● **Task to carry out**
From the line containing "Instruction: Click the" to the end of the data, retype every line exactly and nothing else. Drop the pictures.

● **Input**
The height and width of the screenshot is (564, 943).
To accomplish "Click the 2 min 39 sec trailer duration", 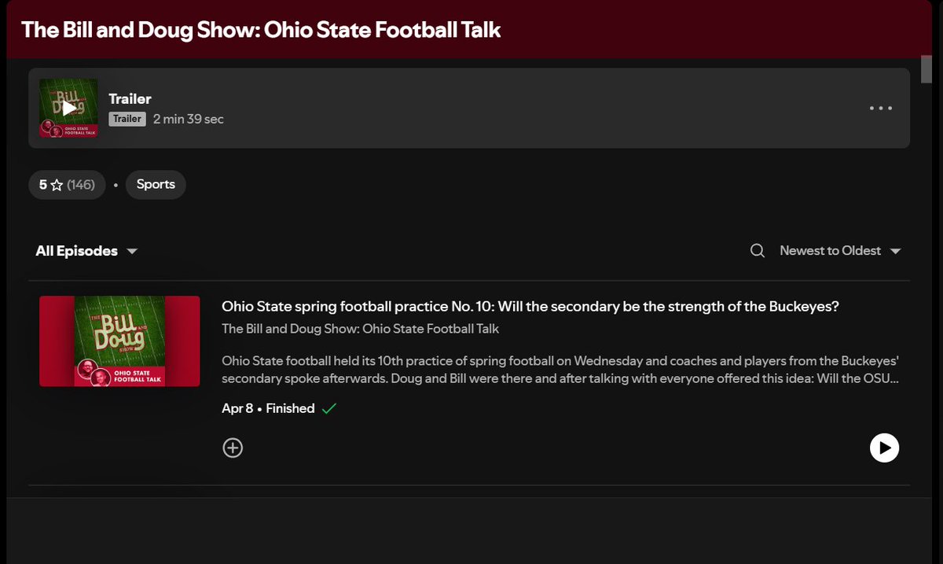I will [189, 119].
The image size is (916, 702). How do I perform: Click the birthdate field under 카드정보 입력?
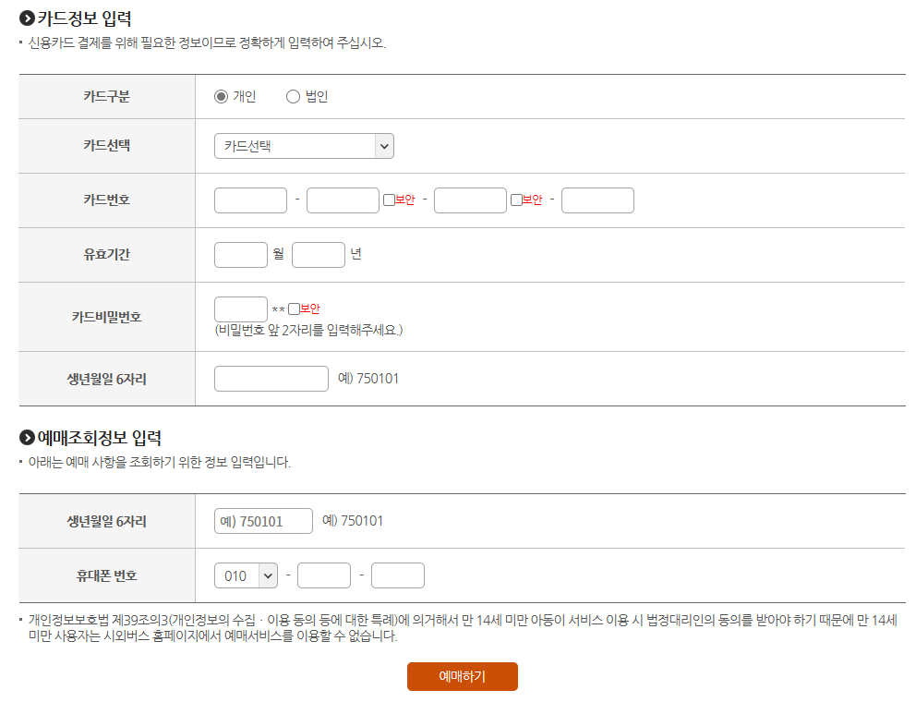(x=271, y=378)
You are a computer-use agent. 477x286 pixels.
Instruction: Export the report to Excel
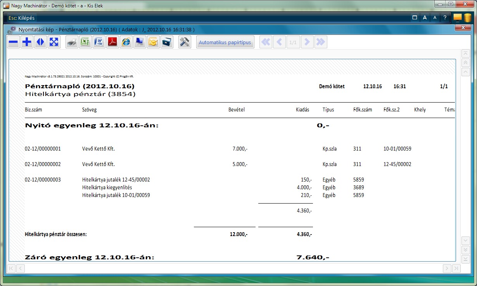coord(85,42)
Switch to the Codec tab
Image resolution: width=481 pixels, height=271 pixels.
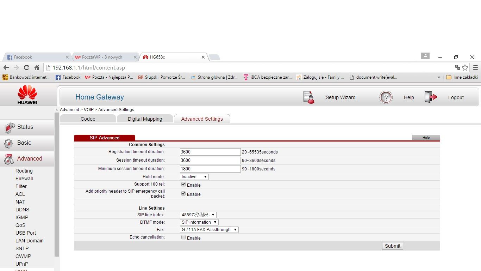point(88,119)
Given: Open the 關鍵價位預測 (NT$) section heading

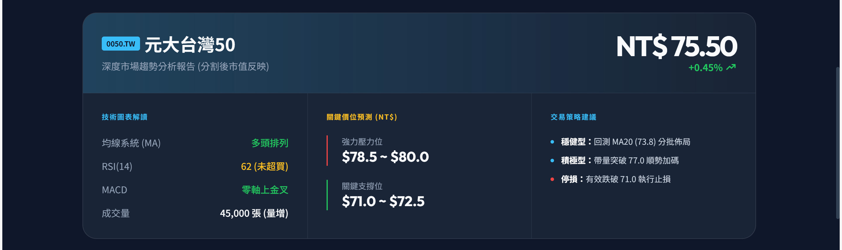Looking at the screenshot, I should [x=362, y=117].
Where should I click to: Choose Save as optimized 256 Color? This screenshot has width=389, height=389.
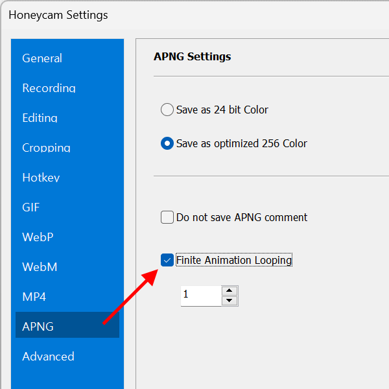167,143
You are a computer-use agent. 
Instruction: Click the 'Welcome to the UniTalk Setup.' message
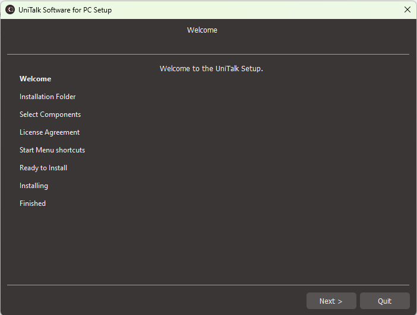click(211, 69)
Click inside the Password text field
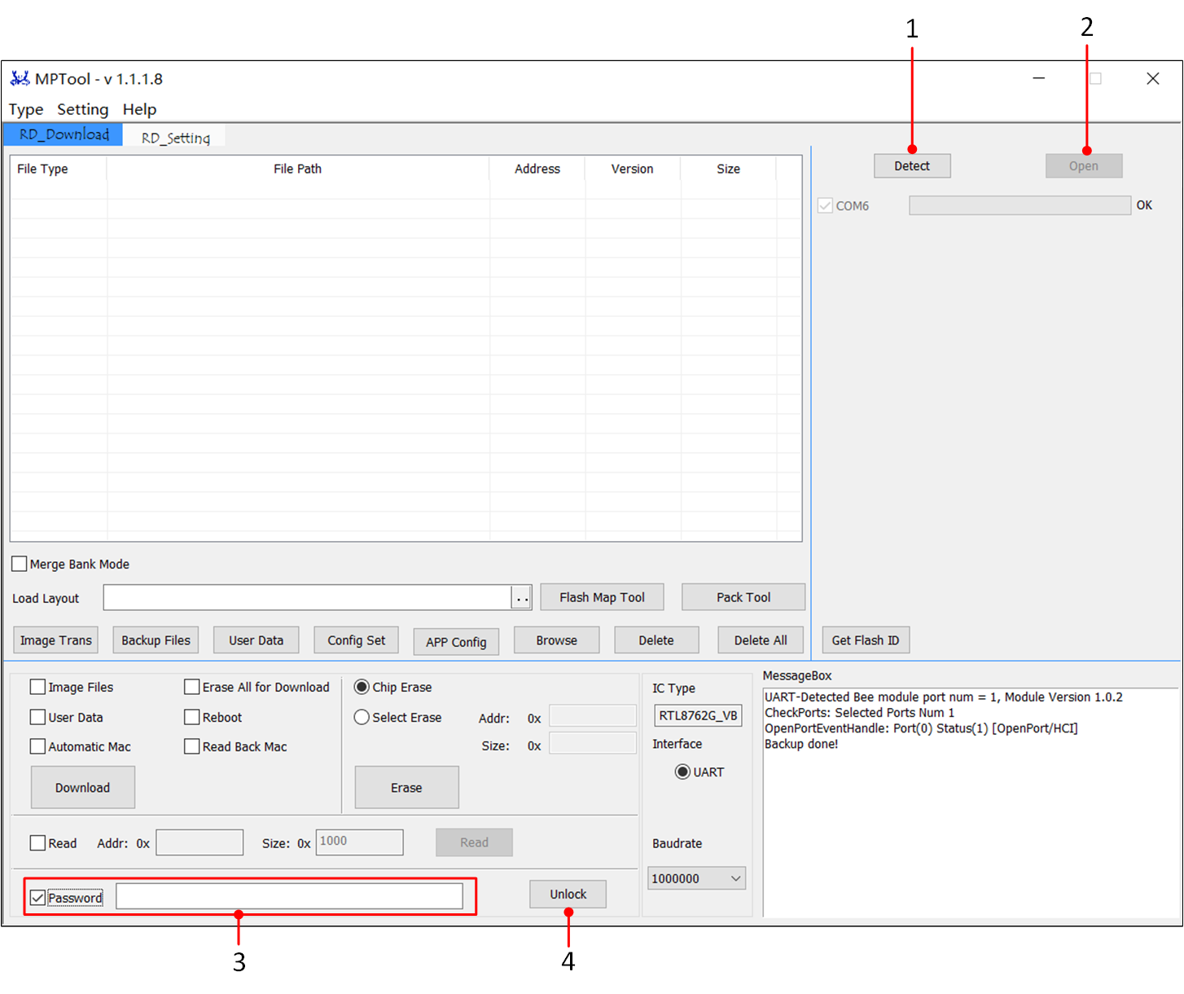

● **Answer for this exercise**
Instruction: Click the 'Welcome to the UniTalk Setup.' message
click(211, 69)
Click inside the Password text field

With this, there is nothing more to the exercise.